> Task brief
Rewrite the lines from the one containing "At what (x,y)" up to and including the one containing "tab-title: File Raw Controller [A.1] is", substituting "screen capture" for every "screenshot" and changing nothing else.

> Exercise material
○ ○ ○ ○
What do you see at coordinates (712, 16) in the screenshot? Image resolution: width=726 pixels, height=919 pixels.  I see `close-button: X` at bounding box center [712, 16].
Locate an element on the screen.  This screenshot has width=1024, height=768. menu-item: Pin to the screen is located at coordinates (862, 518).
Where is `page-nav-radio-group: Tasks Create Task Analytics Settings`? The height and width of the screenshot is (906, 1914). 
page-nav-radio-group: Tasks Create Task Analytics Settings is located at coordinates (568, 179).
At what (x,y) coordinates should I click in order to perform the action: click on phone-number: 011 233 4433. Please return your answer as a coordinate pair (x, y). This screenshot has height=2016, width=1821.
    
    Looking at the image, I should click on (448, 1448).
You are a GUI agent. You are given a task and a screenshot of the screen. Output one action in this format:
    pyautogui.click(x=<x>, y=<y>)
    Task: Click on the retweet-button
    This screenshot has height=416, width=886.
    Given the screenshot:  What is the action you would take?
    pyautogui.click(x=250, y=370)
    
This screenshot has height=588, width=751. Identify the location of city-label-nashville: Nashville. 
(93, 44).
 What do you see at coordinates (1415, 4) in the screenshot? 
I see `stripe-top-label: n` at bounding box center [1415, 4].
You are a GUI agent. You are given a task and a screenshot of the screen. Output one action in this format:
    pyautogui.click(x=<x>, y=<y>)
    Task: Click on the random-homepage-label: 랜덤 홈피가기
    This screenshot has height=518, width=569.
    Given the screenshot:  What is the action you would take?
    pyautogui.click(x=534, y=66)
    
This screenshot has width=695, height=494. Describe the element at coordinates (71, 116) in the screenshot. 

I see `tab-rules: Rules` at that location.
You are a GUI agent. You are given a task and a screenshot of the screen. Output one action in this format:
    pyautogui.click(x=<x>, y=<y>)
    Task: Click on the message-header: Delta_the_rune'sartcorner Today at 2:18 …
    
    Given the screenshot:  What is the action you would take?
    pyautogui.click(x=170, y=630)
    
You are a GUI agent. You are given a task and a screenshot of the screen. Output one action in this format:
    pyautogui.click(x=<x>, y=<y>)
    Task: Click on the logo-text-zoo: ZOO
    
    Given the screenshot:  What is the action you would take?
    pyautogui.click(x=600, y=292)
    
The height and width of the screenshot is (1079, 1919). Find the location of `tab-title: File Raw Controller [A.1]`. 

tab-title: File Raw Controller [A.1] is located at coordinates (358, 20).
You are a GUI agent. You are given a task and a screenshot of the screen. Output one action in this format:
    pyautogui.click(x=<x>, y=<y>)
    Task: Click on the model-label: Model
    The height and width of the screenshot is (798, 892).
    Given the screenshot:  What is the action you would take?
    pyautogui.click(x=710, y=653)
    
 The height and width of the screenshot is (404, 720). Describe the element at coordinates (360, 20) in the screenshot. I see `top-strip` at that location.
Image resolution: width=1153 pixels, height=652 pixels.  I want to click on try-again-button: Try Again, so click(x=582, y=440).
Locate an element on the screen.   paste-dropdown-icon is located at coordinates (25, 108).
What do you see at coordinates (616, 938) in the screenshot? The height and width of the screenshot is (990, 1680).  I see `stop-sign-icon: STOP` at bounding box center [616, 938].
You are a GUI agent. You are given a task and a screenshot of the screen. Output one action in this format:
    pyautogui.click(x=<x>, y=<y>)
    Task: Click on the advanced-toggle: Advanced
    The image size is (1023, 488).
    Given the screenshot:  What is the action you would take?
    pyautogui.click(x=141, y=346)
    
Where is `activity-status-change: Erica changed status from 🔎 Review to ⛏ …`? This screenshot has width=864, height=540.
○ ○ ○ ○
> Response to this exercise
At what (x,y) coordinates should I click in order to perform the action: click on phone-number: 011 233 4433. Please return your answer as a coordinate pair (x, y). This screen capture has height=2016, width=1821.
    
    Looking at the image, I should click on (448, 1448).
You are a GUI agent. You are given a task and a screen capture of the screen. Output one action in this format:
    pyautogui.click(x=<x>, y=<y>)
    Task: Click on the retweet-button
    This screen capture has height=416, width=886.
    Given the screen capture:  What is the action you would take?
    pyautogui.click(x=250, y=370)
    
This screen capture has height=588, width=751. Identify the location of city-label-nashville: Nashville. 
(93, 44).
 What do you see at coordinates (1415, 4) in the screen capture? 
I see `stripe-top-label: n` at bounding box center [1415, 4].
You are a GUI agent. You are given a task and a screen capture of the screen. Output one action in this format:
    pyautogui.click(x=<x>, y=<y>)
    Task: Click on the random-homepage-label: 랜덤 홈피가기
    This screen capture has height=518, width=569.
    Given the screen capture:  What is the action you would take?
    pyautogui.click(x=534, y=66)
    
This screen capture has width=695, height=494. Describe the element at coordinates (71, 116) in the screen capture. 

I see `tab-rules: Rules` at that location.
You are a GUI agent. You are given a task and a screen capture of the screen. Output one action in this format:
    pyautogui.click(x=<x>, y=<y>)
    Task: Click on the message-header: Delta_the_rune'sartcorner Today at 2:18 …
    
    Given the screen capture:  What is the action you would take?
    pyautogui.click(x=170, y=630)
    
You are a GUI agent. You are given a task and a screen capture of the screen. Output one action in this format:
    pyautogui.click(x=<x>, y=<y>)
    Task: Click on the logo-text-zoo: ZOO
    
    Given the screen capture:  What is the action you would take?
    pyautogui.click(x=600, y=292)
    
The height and width of the screen capture is (1079, 1919). Find the location of `tab-title: File Raw Controller [A.1]`. 

tab-title: File Raw Controller [A.1] is located at coordinates (358, 20).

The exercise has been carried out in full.